Abbie & Ian & Tory Update

Saturday, January 20, 2007

Tory Likes It!

For months a couple months, the kids ate the same thing for every breakfast: Abbie had a bowl of cereal, and the boys shared half a banana. The boys also had access to all the Tasteeos they could eat before I grew tired of refilling their trays, and all three children got a glass filled with an age-appropriate type of milk.

I know they should eat a variety of foods to ensure a balanced diet and a diverse palette, but their routine doesn’t bother me. I’ve eaten the same breakfast almost every morning for years* and I’m nutritionally healthy with a palette that accepts anything that doesn’t include coconut. Besides, if the children never learn to like, and demand, pancakes for breakfast, is that really a bad thing?

What bothers me about their meal is that it’s not an adult breakfast, or even a big kid breakfast; their handfuls of cereal make it a little kid breakfast. Abbie’s meal is close to a big kid breakfast, but she refuses to eat milk-moistened cereal. She has to eat her cereal dry with a glass of milk at the side in case she’d like to wash it down. Maybe she likes her cereal crunch, or maybe she’s learned that wet cereal doesn’t bounce when she dumps it from her bowl. I’m hoping she starts enjoying cereal with milk before she drifts into the evil of breakfast bars and toaster pastries.

The boys have longer to go to reach the big kid breakfast. A quarter banana isn’t an entrée, it’s a side dish, and one better suited to lunch. I wanted to switch them to normal breakfast fare, the kind that comes in a box and needs liquid added. Plus, it’s too bothersome to keep bananas around, always monitoring them to ensure they’re ripe enough to eat, but fresh enough to not ooze.

So I’ve switched them to oatmeal. It’s a great breakfast food that meets my criteria of being easy to make, easy to keep, and, most importantly, normal. Plus it’s warm, and years of television commercials have taught me that I should feel guilty about sending my children into the world without a warm breakfast, especially when oatmeal only takes a minute you heartless $%#&. I’ve had to deal with a few setbacks in making the switch, though.

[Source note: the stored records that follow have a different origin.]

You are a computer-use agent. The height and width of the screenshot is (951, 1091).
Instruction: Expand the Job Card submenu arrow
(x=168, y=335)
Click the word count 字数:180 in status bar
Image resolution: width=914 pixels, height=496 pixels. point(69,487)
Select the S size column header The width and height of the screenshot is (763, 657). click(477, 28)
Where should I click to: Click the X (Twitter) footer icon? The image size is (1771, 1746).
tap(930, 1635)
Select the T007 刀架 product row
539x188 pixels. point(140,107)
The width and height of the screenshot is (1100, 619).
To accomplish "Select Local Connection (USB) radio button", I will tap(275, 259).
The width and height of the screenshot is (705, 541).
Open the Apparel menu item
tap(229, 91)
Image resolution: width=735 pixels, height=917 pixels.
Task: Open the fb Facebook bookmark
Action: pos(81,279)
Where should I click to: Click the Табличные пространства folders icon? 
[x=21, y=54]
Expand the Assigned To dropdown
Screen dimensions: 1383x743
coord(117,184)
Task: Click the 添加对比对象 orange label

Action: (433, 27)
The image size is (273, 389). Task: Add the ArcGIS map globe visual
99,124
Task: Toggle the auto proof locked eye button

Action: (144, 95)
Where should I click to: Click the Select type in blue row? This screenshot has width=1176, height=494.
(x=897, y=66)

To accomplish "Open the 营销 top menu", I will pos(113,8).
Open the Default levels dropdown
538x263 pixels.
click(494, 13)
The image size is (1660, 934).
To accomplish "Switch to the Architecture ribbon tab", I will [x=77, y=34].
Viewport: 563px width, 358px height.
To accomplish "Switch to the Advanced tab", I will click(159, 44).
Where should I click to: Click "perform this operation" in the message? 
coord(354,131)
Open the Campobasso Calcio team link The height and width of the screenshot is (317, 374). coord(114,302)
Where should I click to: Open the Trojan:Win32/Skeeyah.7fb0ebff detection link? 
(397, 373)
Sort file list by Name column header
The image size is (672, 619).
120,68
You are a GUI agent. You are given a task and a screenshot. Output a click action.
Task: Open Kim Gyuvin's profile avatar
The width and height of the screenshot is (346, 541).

First, as mentioned above, oatmeal needs to cook. While Tory will eat virtually anything with edible tendencies, undercooked oatmeal is not on his list. This meant I had to figure out how long I had to cook it, how long I could microwave it before it boiled over, and how long I had to stick it in the freezer before it cooled to the point of edibility. I’ve discovered it works best to microwave it a little before stepping in the shower, microwave it a lot after emerging from the shower, and freeze it immediately after it beeps.

Once the oatmeal was perfectly cooked and then cooled, I discovered another larger problem: They didn’t like it. The boys who eat dog food and scream in fury when I take it away don’t like oatmeal. I tried adding several things to make it palatable: Milk to add familiarity, brown sugar for sweetness, raisins for choking-hazard excitement, and various spices just for the heck of it. Finally, in a moment of desperation and willingness to clean out the refrigerator, I picked up a jar of jam that had been in our possession for months, poured a little into the oatmeal, and suddenly they liked it. It must have been the combination of fruit, sugar, and spices that daddy’s wild guesses couldn’t nail.

I’ve been doing this for a few days, and everything is going well. Except for when I forget to put the oatmeal in the microwave before climbing into the shower; then they have to wait for a few minutes for it to cook. It’s just a matter of time before they start enjoying raisin bran every morning.

* Raisin bran. And maybe a krispie treat if we have any, which we usually do.